Tiberius fut élu tribun de la plèbe en 131, c’est-à-dire dans une période de dépression économique, de dépopulation d’ensemble et de misère des campagnes. Il avait été, dit la légende, frappé par l’aspect désert des domaines latifondiaires d’Etrurie. La petite paysannerie, qui avait été la force même de Rome, avait, en effet, régressé au profit de grandes troupes serviles, à la turbulence inquiétante, et aussi d’un prolétariat urbain. Les paysans souffraient de la concurrence des pays conquis et se faisaient exproprier pour dettes. La création de colonies, en Italie péninsulaire, avait cessé en 177. Se référant à une hypothétique loi agraire très ancienne, dite « de Licinius Stolon », et qu’il voulait remettre en vigueur, Tiberius proposa de faire cesser les empiétements abusifs des grands propriétaires sur le domaine public, l’ager publicus, et de distribuer les terres récupérées en petits lots inaliénables. Il bénéficia de l’appui des nobles modérés, mais il se heurta au veto de son collègue au tribunat, qu’il fit déposer par un vote des comices tributes : disposition tout à fait étrangère aux usages romains et de nature à faire scandale.

Trois triumvirs devaient être élus pour appliquer la loi : ce furent Tiberius lui-même, son frère et son beau-père, Appius Claudius Pulcher. L’année suivante, Tiberius briguait, illégalement, sa réélection au tribunat pour 132. Son attitude sentait la dictature populaire : des bagarres eurent lieu, et on l’assassina. La commission triumvirale appliqua la loi jusqu’en 129, date à laquelle ses adversaires réussirent à la mettre en sommeil. Ceux-ci s’étaient appuyés sur les peuples alliés, pasteurs qui s’étaient vus évincés sans compensation de leurs droits d’usage par la loi agraire.
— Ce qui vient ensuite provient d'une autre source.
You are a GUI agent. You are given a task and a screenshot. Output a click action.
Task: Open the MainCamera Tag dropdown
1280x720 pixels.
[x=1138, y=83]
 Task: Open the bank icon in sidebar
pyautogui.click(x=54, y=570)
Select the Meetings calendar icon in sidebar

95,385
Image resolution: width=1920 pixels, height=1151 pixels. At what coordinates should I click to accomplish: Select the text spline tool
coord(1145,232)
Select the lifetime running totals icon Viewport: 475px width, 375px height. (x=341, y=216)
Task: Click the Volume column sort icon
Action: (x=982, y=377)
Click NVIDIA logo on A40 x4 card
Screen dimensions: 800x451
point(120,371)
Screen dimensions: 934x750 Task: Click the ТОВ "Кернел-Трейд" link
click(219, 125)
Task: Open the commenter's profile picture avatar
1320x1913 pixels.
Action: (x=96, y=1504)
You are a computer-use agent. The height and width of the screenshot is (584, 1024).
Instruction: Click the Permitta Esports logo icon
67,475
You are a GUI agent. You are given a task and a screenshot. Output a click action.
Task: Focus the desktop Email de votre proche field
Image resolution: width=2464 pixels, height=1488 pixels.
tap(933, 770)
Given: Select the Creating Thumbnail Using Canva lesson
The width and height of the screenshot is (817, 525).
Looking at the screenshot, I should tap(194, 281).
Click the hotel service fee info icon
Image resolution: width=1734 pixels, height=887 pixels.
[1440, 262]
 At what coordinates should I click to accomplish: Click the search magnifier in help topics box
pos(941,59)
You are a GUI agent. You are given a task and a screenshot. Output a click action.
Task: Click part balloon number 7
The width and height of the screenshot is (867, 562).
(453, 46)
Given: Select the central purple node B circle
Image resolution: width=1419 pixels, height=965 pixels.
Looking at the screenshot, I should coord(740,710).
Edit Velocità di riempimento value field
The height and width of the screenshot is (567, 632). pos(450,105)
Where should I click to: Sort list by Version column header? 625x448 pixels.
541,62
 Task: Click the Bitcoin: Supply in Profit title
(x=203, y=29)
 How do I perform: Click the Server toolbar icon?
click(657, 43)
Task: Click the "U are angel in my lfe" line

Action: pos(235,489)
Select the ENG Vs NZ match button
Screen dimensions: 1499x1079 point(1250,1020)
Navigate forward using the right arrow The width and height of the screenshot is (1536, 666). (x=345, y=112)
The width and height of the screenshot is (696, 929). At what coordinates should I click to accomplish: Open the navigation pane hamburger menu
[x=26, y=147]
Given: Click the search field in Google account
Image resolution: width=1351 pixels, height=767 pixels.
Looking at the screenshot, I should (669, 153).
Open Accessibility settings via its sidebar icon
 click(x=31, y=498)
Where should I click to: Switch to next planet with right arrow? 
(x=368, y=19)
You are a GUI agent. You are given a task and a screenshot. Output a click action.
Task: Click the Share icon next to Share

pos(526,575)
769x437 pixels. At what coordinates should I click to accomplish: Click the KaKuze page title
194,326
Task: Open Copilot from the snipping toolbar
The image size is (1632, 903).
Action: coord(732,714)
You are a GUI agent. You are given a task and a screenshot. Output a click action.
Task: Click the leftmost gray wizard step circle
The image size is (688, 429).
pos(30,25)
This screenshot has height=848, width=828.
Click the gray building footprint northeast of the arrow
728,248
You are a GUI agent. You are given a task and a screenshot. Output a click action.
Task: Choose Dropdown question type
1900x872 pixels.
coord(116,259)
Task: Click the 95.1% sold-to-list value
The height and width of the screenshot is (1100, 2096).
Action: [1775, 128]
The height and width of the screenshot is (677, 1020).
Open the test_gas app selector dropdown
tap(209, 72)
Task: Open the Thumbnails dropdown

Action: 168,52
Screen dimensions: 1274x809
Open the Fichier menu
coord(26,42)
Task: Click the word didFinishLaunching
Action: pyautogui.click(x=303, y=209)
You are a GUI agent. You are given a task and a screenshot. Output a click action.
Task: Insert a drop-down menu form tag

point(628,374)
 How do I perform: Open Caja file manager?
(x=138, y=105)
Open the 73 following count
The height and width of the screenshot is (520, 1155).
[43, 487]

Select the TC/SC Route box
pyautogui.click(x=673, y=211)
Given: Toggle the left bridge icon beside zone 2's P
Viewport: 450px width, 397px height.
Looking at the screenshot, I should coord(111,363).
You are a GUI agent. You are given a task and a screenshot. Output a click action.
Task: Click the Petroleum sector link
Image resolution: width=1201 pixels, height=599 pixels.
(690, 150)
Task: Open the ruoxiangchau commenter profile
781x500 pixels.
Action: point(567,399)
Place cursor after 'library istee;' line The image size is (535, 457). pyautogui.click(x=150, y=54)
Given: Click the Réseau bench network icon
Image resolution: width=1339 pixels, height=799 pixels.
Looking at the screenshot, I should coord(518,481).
Caius Gracchus fut à son tour élu tribun de la plèbe à la fin de l’année 124. Il voulut d’abord venger son frère et il obtint ainsi l’exil de l’ancien consul Publius Popilus Laenas. Il reprit l’œuvre de son frère, mais dans une optique élargie. Orateur brillant, persuasif, expert en manœuvre politique, technicien consommé et sachant s’entourer de conseillers expérimentés, aussi doué d’esprit pratique que d’enthousiasme réformateur, il remit en vigueur la loi agraire, mais fit voter aussi une loi frumentaire qui allait dans un sens tout différent : attribuant du blé à bas prix à la plèbe urbaine, il l’enracinait dans sa condition au lieu de l’envoyer à la campagne. Sa loi judiciaire favorisait les chevaliers, ses alliés, et retirait le monopole de la haute justice au sénat ; mais elle allait lui susciter des adversaires irréductibles. Plus soucieux de prospérité économique que de redistribution des richesses, Caius traça des routes (on lui attribue la création des bornes milliaires), construisit des entrepôts, organisa les douanes. Enfin, il prit une part active à la création de colonies, conséquences de la loi agraire, à Tarente, à Corinthe, à Carthage. Réélu tribun pour 122, légalement, grâce à une nouvelle loi, il devait être battu aux élections de l’année suivante. Entre-temps, son séjour à Carthage avait laissé à Rome le champ libre à ses adversaires. Son projet accordant le droit de cité aux Latins et le droit latin aux alliés échoua. On proposa la suppression de la colonie de Carthage : l’agitation provoquée s’accrut brusquement, on s’arma, et Caius se retira sur l’Aventin avec ses partisans, fort abattu, s’enfuit et se.tua. Les lois des Gracques furent abolies peu à peu dans les années suivantes.